Virtue comes from the Latin virtutem which means 'power' and is related to the root virwhich comes from 'man'. Roman humanism and the Christian values that were derived from it are the bases on which a human ideal understood as masculine was configured. The way in which Robert Mapplethorpe pauses on a tendon and uses the silver impression technique to accentuate the muscle clefts is a continuation of these ideas, albeit put in tension with a countercultural New York context, in which the purity constitutes a love relationship between two men in ancient times was now related to perversion. It is also remarkable how many of the photographs only show certain parts, perhaps as a reference to Greek sculptures and their state of ruin, with an incomplete body: the legs of Milton Moore (1981), the torso of the dancer Peter Reed(1980) bending over and hugging, as well as Dennis's sharp jaw (1978). While they are the representation of an idealized masculinity, they challenge what is a virtuous body, a healthy body or a beautiful body.
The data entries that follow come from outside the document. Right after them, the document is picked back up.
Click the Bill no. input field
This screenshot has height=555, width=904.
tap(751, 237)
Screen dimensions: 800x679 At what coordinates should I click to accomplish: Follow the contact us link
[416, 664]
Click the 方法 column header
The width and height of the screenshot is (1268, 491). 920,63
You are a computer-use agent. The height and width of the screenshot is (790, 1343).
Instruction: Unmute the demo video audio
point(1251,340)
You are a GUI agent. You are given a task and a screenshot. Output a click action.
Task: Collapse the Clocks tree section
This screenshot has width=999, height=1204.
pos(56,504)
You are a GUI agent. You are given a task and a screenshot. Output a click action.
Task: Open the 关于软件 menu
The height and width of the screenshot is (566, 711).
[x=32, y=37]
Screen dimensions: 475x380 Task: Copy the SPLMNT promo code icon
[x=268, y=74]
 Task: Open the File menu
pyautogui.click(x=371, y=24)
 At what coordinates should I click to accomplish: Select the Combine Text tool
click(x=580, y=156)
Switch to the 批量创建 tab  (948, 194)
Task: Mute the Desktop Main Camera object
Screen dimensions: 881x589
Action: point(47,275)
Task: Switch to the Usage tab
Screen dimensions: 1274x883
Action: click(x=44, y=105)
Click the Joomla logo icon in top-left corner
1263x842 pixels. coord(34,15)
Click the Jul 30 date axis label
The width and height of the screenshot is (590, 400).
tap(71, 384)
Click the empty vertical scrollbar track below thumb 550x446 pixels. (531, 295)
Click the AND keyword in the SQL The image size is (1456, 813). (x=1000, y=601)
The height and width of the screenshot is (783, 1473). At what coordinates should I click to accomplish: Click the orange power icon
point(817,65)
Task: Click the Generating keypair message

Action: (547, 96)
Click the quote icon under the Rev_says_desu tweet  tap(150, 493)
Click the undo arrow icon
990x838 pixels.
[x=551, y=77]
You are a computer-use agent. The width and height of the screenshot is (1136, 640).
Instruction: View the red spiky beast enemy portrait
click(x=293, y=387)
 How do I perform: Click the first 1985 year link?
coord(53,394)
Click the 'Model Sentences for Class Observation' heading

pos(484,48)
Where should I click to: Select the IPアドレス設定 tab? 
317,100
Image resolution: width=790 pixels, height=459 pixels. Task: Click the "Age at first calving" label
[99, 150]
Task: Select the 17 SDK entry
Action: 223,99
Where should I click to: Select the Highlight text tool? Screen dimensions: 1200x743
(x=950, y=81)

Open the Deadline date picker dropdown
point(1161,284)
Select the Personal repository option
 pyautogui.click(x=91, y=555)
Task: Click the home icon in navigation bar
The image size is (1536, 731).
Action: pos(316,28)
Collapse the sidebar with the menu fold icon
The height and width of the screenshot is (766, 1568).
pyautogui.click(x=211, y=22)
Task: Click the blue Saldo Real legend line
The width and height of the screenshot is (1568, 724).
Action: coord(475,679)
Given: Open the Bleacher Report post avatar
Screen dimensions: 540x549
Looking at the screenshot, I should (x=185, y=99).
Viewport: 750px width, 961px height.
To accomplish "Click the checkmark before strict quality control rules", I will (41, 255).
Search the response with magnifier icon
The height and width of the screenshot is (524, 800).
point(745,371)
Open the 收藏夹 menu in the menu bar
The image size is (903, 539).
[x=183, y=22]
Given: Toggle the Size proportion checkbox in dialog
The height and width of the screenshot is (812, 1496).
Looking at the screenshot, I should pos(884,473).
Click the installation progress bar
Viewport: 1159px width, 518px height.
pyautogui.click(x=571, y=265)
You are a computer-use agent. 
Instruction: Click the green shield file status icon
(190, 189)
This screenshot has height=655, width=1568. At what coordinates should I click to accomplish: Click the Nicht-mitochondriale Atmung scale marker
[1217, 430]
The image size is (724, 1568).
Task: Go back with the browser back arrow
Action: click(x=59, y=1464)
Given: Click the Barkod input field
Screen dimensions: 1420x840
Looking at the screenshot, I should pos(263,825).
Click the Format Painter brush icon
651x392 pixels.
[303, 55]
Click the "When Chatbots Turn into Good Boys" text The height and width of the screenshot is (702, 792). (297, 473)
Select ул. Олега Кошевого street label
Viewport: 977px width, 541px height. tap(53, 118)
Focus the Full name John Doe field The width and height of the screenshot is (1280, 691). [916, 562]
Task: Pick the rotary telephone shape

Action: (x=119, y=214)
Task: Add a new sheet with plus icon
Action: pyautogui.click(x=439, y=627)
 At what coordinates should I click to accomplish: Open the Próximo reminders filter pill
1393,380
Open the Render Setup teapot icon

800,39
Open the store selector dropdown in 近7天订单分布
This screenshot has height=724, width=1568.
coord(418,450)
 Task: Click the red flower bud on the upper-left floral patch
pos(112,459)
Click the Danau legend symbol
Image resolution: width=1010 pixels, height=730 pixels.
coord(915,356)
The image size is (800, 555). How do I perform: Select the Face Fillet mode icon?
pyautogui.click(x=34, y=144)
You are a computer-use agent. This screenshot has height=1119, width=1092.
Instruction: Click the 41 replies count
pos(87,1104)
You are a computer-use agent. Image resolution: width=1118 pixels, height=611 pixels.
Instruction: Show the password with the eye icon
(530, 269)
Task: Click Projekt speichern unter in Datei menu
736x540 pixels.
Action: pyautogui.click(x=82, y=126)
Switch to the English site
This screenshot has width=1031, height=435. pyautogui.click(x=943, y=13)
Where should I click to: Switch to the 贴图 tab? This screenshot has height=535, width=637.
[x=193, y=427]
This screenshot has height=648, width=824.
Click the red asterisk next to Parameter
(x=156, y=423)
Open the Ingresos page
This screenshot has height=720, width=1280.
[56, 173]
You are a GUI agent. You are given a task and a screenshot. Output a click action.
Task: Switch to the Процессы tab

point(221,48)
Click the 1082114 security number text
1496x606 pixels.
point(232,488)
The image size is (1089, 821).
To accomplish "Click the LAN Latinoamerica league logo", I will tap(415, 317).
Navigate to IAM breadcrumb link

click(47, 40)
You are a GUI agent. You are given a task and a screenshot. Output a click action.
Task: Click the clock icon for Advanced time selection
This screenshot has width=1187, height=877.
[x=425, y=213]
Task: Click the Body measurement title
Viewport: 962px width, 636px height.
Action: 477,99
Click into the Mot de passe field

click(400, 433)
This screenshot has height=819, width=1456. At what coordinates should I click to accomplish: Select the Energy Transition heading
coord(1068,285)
The Young Men's Christian Association (YMCA) was founded in 1844 by George Williams as a space where young men could develop a healthy mind, body and spirit, based on Christian principles. I think of the Mussolini sculpture photographed in 1988 and how dangerous the erotic dimensions of worshiping the young are in both fascist imaginaries and youth organizations. During the seventies the YMCA had the connotation of being a place to practice cruising or the search for sexual encounters. When the members of The Village People (the band that immortalized the hit YMCA , as well as Macho Man , in 1978) have been asked about their political stance , they have replied: “Whatever. We're not Joan Baez ”. I do not want to over-politicize the photographs of BDSM sex acts and leather culture in this exhibition, rather, I prefer to see them as a reflection of the male utopias that the artist found in bars like the Mine Shaft in New York, one of those places where much of the prestige was determined in relation to people who were denied entry, such as Rudolf Nureyev.
The Mine Shaft dress code
as adopted by the club on October 1, 1976
is to be followed during the year 1978.
The Board of Directors
Approved dress includes the following:
Cycle leather & Western gear, levis
Jocks, action ready wear, uniforms,
T shirts, plaid shirts, just plain shirts,
Club overlays, patches, & sweat.
There is a self-portrait of Robert Mapplethorpe disguised as a faun (1985). He looks at the camera and looks at me, reminding me that I can't take all of this so seriously. The leather counterculture emerged after the Second World War, with men renouncing the values and heteronormative structures of the nuclear family; a flight from the virtue and good citizenship of his time. More than with the images of Renaissance beauty ideals, I keep thinking of the friendship of Niso and Eurylus, who, had they been born in New York during the postwar period, would surely have escaped on a motorcycle or danced all night in leather clothes.